Now consider a different investigative response to these elements of information. Suppose that Atta and his confederate had been placed under surveillance after the Miami incident. Atta's movements could have established that coordination of some kind of plot was underway, and his German background might have revealed the cash movements used to finance 9-11. Tracing those, as well as phone calls and e-mail, could have led to identification of many of the perpetrators. The two participants at the Malaysia meeting, placed on U.S. watch lists, could have led to Moussaoui, and surveillance of their movements when they entered the U.S. in August could have afforded another opportunity to identify the other conspirators. Tracking Moussaoui to his U.S. pilot school could have clinched the terrorist aim of using aircraft and established the necessity for hijacking.
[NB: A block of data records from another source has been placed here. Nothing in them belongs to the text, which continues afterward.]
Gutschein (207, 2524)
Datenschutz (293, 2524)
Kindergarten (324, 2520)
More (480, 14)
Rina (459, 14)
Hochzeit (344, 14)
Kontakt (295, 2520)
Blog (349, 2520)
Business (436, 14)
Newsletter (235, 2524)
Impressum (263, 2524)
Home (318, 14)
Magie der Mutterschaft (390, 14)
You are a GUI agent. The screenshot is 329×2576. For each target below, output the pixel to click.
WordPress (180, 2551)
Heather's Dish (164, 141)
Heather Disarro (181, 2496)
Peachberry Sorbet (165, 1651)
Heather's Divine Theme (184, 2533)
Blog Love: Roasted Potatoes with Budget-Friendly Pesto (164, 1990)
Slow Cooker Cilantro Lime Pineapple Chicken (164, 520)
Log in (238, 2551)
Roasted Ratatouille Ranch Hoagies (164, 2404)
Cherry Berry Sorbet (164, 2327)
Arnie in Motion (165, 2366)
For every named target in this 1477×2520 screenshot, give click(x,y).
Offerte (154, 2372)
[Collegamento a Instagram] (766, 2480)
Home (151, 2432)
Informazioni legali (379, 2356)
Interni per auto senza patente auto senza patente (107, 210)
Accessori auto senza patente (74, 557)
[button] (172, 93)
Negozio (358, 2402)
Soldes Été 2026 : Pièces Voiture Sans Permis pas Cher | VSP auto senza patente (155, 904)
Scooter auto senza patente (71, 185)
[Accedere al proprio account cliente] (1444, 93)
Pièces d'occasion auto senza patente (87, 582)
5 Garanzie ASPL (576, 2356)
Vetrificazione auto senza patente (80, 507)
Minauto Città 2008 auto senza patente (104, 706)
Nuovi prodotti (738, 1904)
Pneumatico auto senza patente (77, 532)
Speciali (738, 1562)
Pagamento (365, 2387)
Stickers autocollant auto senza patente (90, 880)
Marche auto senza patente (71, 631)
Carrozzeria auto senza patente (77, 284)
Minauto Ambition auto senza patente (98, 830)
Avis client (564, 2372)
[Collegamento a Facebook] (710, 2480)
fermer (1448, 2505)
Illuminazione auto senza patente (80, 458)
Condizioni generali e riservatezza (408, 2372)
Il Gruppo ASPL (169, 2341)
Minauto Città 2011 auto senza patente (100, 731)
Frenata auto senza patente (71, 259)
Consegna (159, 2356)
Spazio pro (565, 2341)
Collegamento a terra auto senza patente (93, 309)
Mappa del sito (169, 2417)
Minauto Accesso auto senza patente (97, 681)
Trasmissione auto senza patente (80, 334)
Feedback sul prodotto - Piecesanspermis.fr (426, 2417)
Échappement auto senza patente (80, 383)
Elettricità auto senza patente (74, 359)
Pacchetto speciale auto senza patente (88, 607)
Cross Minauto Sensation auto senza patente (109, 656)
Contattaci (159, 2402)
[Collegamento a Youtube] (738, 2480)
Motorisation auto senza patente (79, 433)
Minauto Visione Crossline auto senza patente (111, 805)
Thus, when FBI agent Kenneth J. Williams submitted his now notorious August 2001 memo recommending checks of U.S. flight schools, action could have been taken, affording an additional opportunity to identify the prospective pilots.
This inevitably brings us back to the NSA. Bush administration warnings a month ago of possible terrorism during the Memorial Day weekend stated that al-Qaeda communications traffic was at the same level as before 9-11 -- revealing that NSA had a count on that traffic before September 11. The two messages of September 10 -- "The match is about to begin," and "Tomorrow is zero hour" -- would thus have had a concrete context and permitted immediate U.S. action to beef up airport security.
It was widely reported in early March of this year that nine of the nineteen hijackers were singled out for special scrutiny on the morning of September 11 but none were questioned. Armed with names of the trained pilots and specific suspicions of imminent hijackings, the airport security response could have been much different. Even pulling aside some of these individuals for questioning long enough for them to miss their intended flights would have completely disrupted the plan that led to horror on September 11. This possible story line is the reason why Congress's investigation of the 9-11 attacks needs to provide the American people with satisfactory answers -- and explain whether 9-11 really was our modern day Pearl Harbor.